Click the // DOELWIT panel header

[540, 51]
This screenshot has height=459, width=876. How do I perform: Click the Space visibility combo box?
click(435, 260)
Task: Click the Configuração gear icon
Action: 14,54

---*---

### YOUR INSTRUCTIONS
Print, without any change, the line containing "This screenshot has" and each line after it to the end of the material.

### RESULT BELOW
This screenshot has height=459, width=876. How do I perform: Click the Space visibility combo box?
click(435, 260)
Task: Click the Configuração gear icon
Action: 14,54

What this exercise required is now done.